Roy E. Campbell III (4)

     150,726      *     150,726         —      —  

Leslee Neiman (4)

     154,436      *     154,436         —      —  

Andrew Frank (4)

     42,147      *     42,147         —      —  

Alexander Gillette (4)

     75,041      *     75,041         —      —  

Micah Kaplan (4)

     236,009      *     236,009         —      —  

Jason J. Meyer (4)

     75,041      *     75,041         —      —  

Jack Neumark (4)

     463,262      *     463,262         —      —  

E. Maxwell Saffian (4)

     46,648      *     46,648         —      —  

Brian T. Stewart (4)

     41,831      *     41,831         —      —  

FPB Management LP(5)

     574,460      *     574,460         —      —  

726 BF LLC (6)

     140,000      *     140,000         —      —  

Spencer Garfield (4)

     10,000      *     10,000         —      —  

Greene Investment Partners LLC(7)

     4,354      *     4,354         —      —  

George Wellde (4)

     10,000      *     10,000         —      —  

Steven Stuart (4)

     10,000      *     10,000         —      —  

 

*

Represents beneficial ownership of less than 1%.

(1)

Because the Selling Securityholders are not obligated to sell any portion of their shares of Common Stock shown as offered by them, it is difficult to estimate with any degree of certainty the actual number of shares or percentage of our Common Stock that will be held by the Selling Securityholders upon completion of this offering. Selling Securityholders may offer for sale all, some or none of their shares of Common Stock. For purposes of this table, however, we have assumed that, after completion of the offering, none of the shares covered by this prospectus supplement will be held by the Selling Securityholders.

(2)

Represents the interest directly held by Fortress Acquisition Sponsor LLC. The managing member of Fortress Acquisition Sponsor LLC is Principal Holdings I LP, a Delaware limited partnership.

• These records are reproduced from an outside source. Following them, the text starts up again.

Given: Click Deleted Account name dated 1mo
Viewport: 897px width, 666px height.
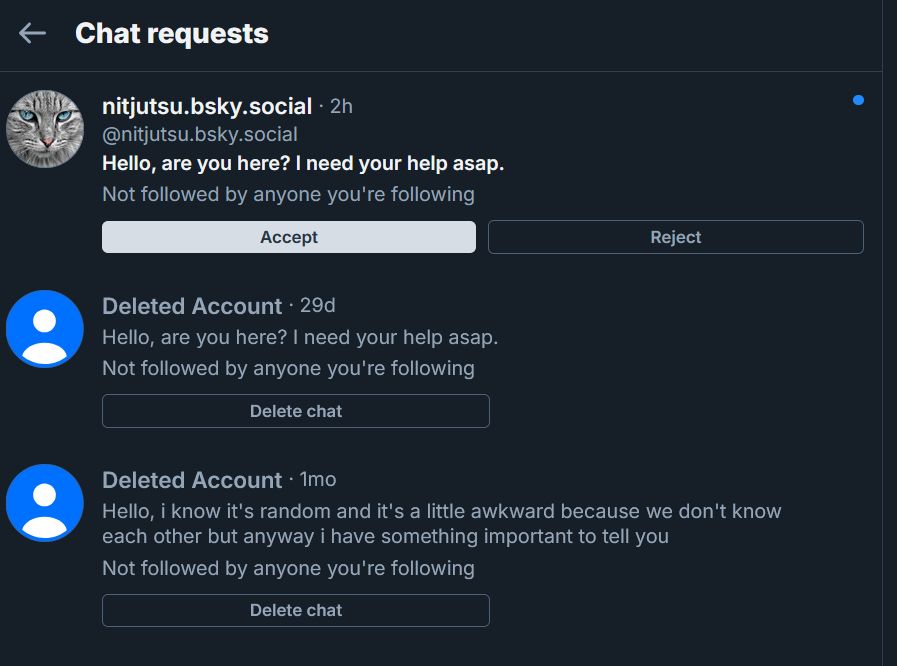Looking at the screenshot, I should (x=192, y=480).
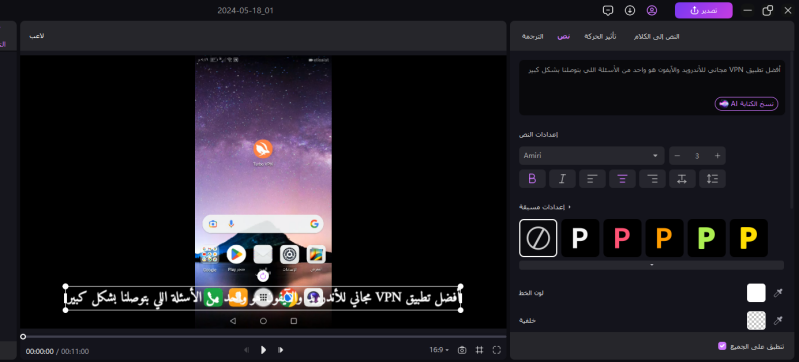The width and height of the screenshot is (799, 362).
Task: Take a snapshot with camera icon
Action: 462,350
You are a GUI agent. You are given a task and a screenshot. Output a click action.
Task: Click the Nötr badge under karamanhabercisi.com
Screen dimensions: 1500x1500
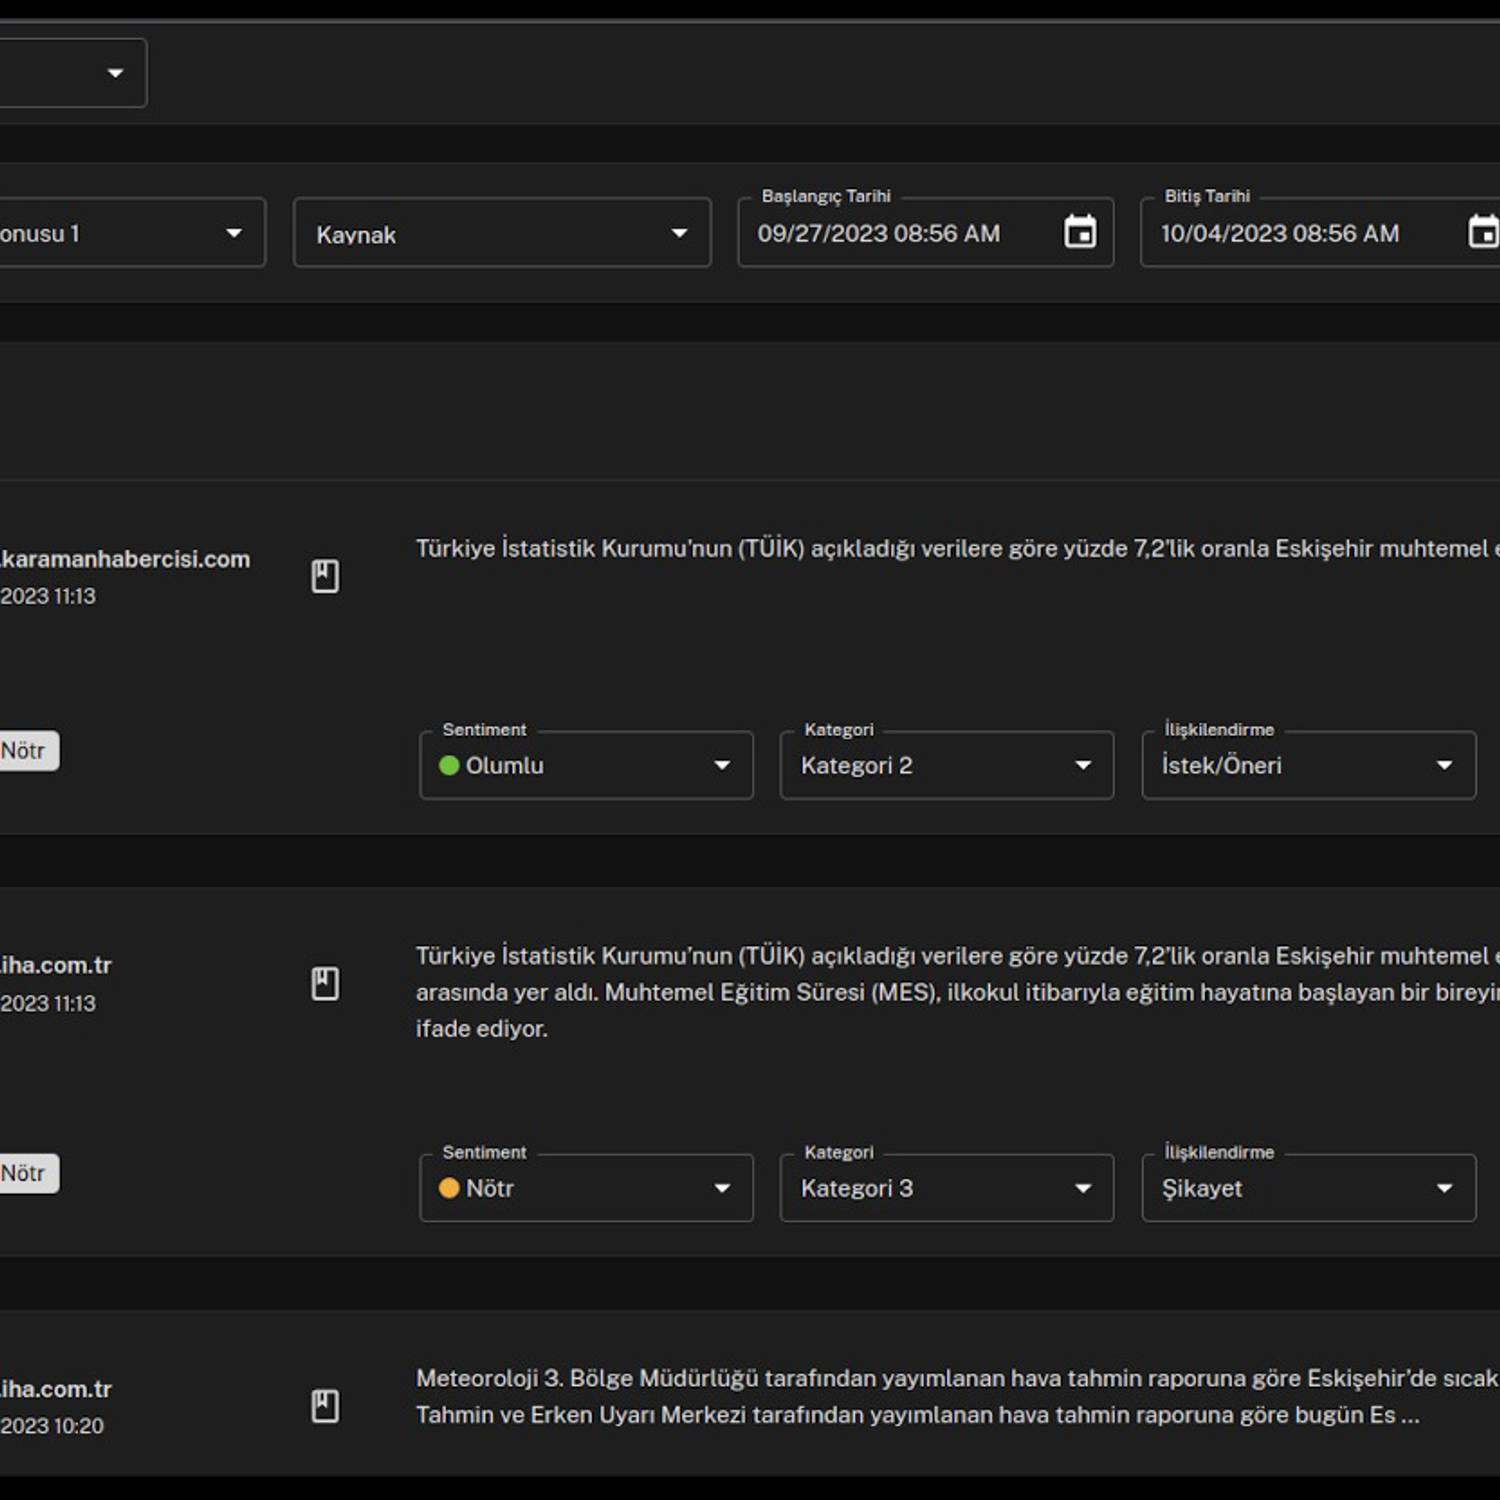tap(26, 751)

The address of Fortress Acquisition Sponsor LLC and Principal Holdings LLP is 1345 Avenue of the Americas, New York, New York 10105.


(3)

Represents the interest directly held by Fortress Acquisition Sponsor LLC. Principal Holdings I LP is the managing member of Fortress Acquisition Sponsor LLC and has voting and investment discretion with respect to the securities held by Fortress Acquisition Sponsor LLC. As such, Principal Holdings I LP may be deemed to have beneficial ownership of the common stock held directly by Fortress Acquisition Sponsor LLC. Each such entity or person disclaims any beneficial ownership of the reported shares other than to the extent of any pecuniary interest they may have therein, directly or indirectly. The address of Principal Holdings I LP is 1345 Avenue of the Americas, New York, New York 10105.

(4)

The business address of each of these Selling Securityholders is c/o Alexander Gillette, Deputy General Counsel, Fortress Investment Group LLC, 1345 Avenue of the Americas, 46th FL, NY, NY 10105.

(5)

Management of FPB Management LP is vested in its General Partner, FPB Management Inc., which may be deemed to beneficially own the shares of Common Stock held directly by FPB Management LP. FPB Management Inc. disclaims any beneficial ownership of such shares other than to the extent of any pecuniary interest it may have therein, directly or indirectly. The business address of FPB Management LP and FPB Management Inc. is 1 Market Plaza, Spear Tower, 42nd Floor, San Francisco, California 94105.

(6)

Management of 726 BF LLC is vested in its Manager, Peter L. Briger, Jr., who may be deemed to beneficially own the shares of Common Stock held directly by 726 BF LLC. Mr. Briger. disclaims any beneficial ownership of such shares other than to the extent of any pecuniary interest it may have therein, directly or indirectly. The business address of 726 BF LLC is 1 Market Plaza, Spear Tower, 42nd Floor, San Francisco, California 94105.

(7)

Management of Greene Investment Partners is vested in its Manager, James H. Green Jr., who may be deemed to beneficially own the shares of common stock held directly by Greene Investment Partners. Mr. Greene disclaims any beneficial ownership of such shares other than to the extent of any pecuniary interest he may have therein, directly or indirectly. The business address of Greene Investment Partners and Mr. Greene is 2800 Sand Hill Road, Menlo Park, California 94025.